You are viewing a plain text version of this content. The canonical link for it is here.
Posted to issues@spark.apache.org by "Josh Rosen (JIRA)" <ji...@apache.org> on 2019/04/26 02:10:00 UTC
[jira] [Updated] (SPARK-27573) Collapse adjacent physical aggregate operators when possible

     [ https://issues.apache.org/jira/browse/SPARK-27573?page=com.atlassian.jira.plugin.system.issuetabpanels:all-tabpanel ]

Josh Rosen updated SPARK-27573:
-------------------------------
    Summary: Collapse adjacent physical aggregate operators when possible  (was: Collapse adjacent aggregate physical operators when possible)

> Collapse adjacent physical aggregate operators when possible
> ------------------------------------------------------------
>
>                 Key: SPARK-27573
>                 URL: https://issues.apache.org/jira/browse/SPARK-27573
>             Project: Spark
>          Issue Type: Improvement
>          Components: Optimizer, SQL
>    Affects Versions: 2.4.0
>            Reporter: Josh Rosen
>            Priority: Major
>
> When an aggregation requires a shuffle, Spark SQL performs separate partial and final aggregations:
> {code:java}
> sql("select id % 100 as k, id as v from range(100000)")

• _Raw data_:
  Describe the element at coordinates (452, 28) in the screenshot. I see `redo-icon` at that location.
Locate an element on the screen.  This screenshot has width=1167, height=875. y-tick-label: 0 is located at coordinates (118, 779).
---
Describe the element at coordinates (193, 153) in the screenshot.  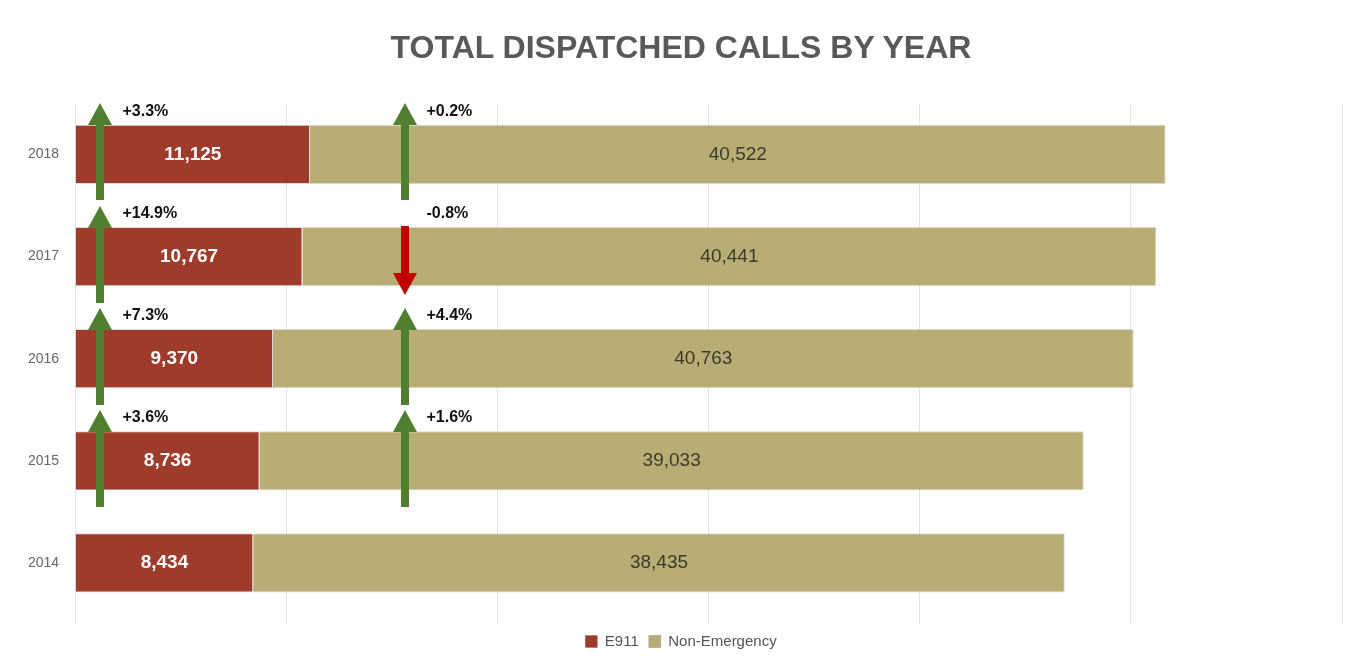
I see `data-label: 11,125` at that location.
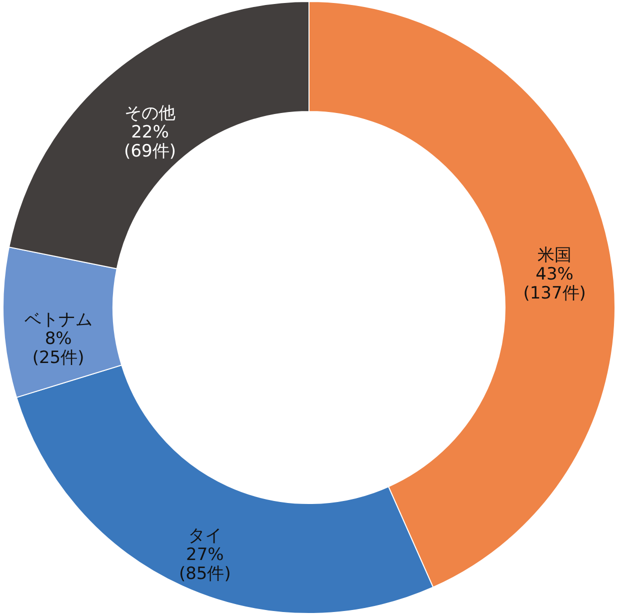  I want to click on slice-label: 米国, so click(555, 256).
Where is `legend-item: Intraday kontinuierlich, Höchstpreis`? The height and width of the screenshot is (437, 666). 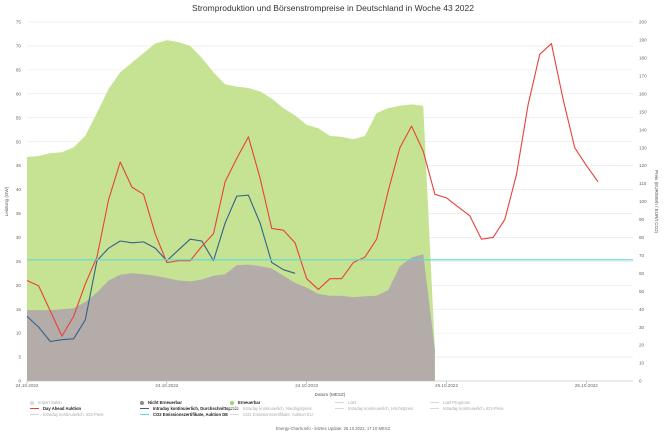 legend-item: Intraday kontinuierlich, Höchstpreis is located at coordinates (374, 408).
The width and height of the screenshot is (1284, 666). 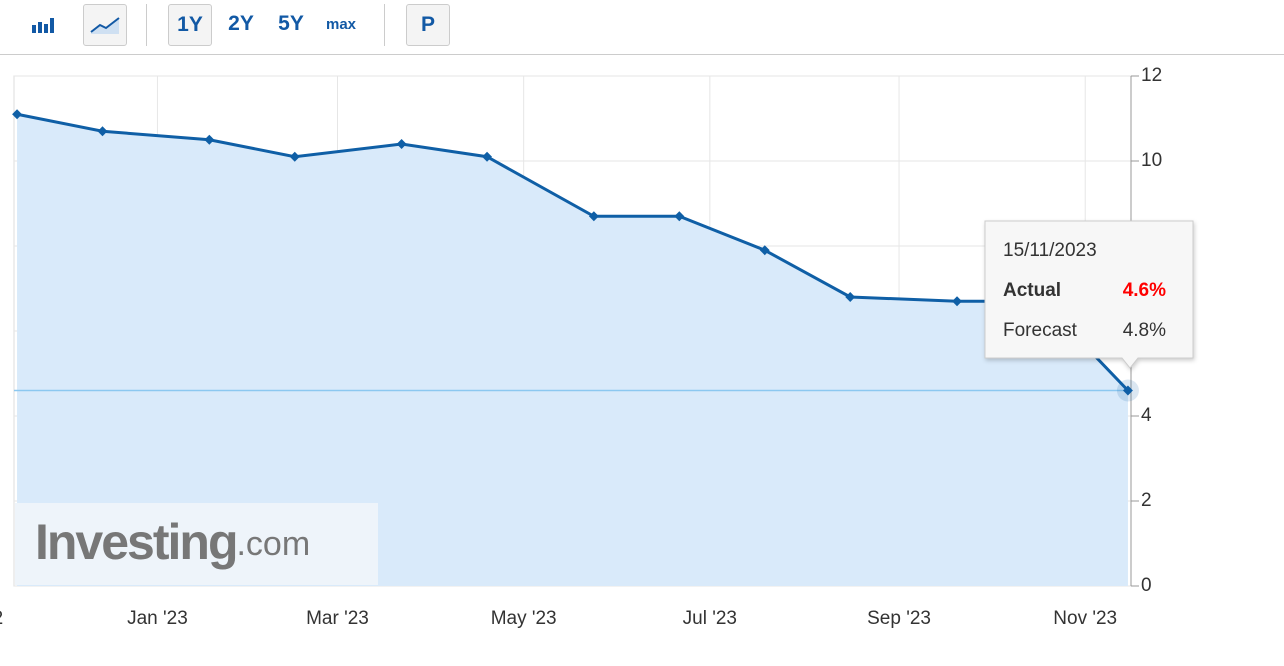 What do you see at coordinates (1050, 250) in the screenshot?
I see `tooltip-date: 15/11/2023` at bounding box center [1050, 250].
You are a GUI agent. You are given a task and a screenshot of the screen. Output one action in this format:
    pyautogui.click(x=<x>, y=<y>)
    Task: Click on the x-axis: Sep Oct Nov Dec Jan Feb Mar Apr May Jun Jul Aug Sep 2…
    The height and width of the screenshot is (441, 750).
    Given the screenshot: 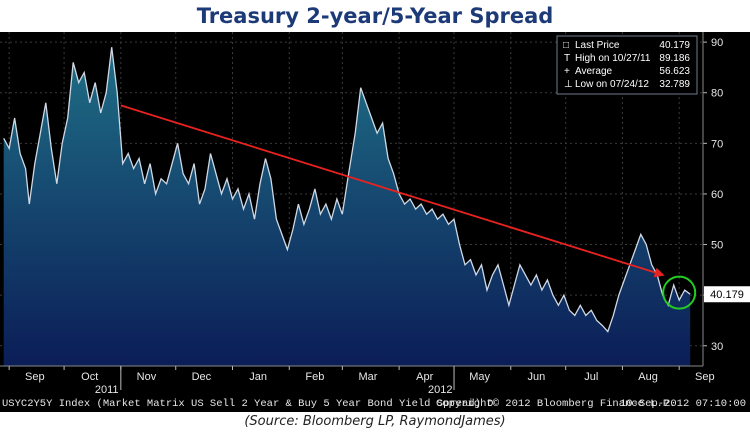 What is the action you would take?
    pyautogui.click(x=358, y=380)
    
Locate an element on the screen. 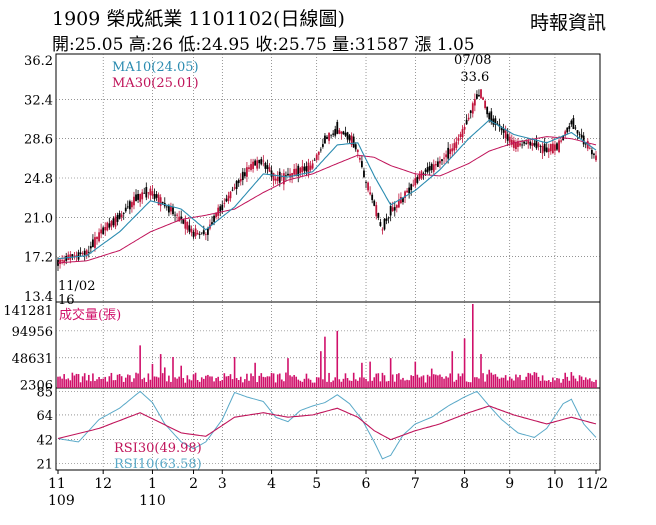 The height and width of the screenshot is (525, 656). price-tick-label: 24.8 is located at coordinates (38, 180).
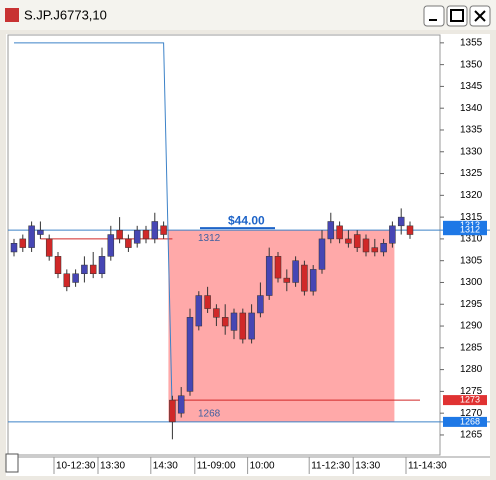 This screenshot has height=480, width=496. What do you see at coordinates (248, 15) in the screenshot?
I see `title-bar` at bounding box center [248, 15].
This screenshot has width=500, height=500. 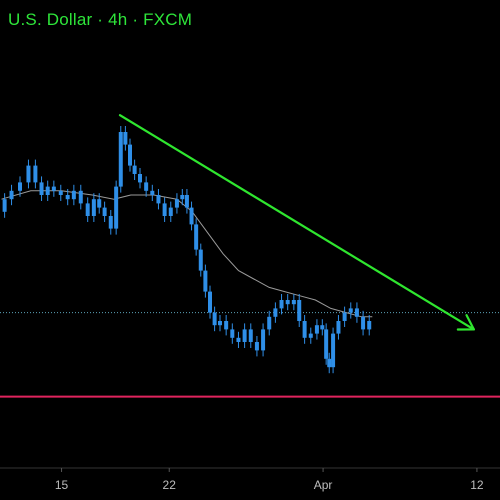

• _Task brief_:
In the Spark issue notice above, what was the issue's summary before Josh Rosen updated it?

• _Task output_:
Collapse adjacent aggregate physical operators when possible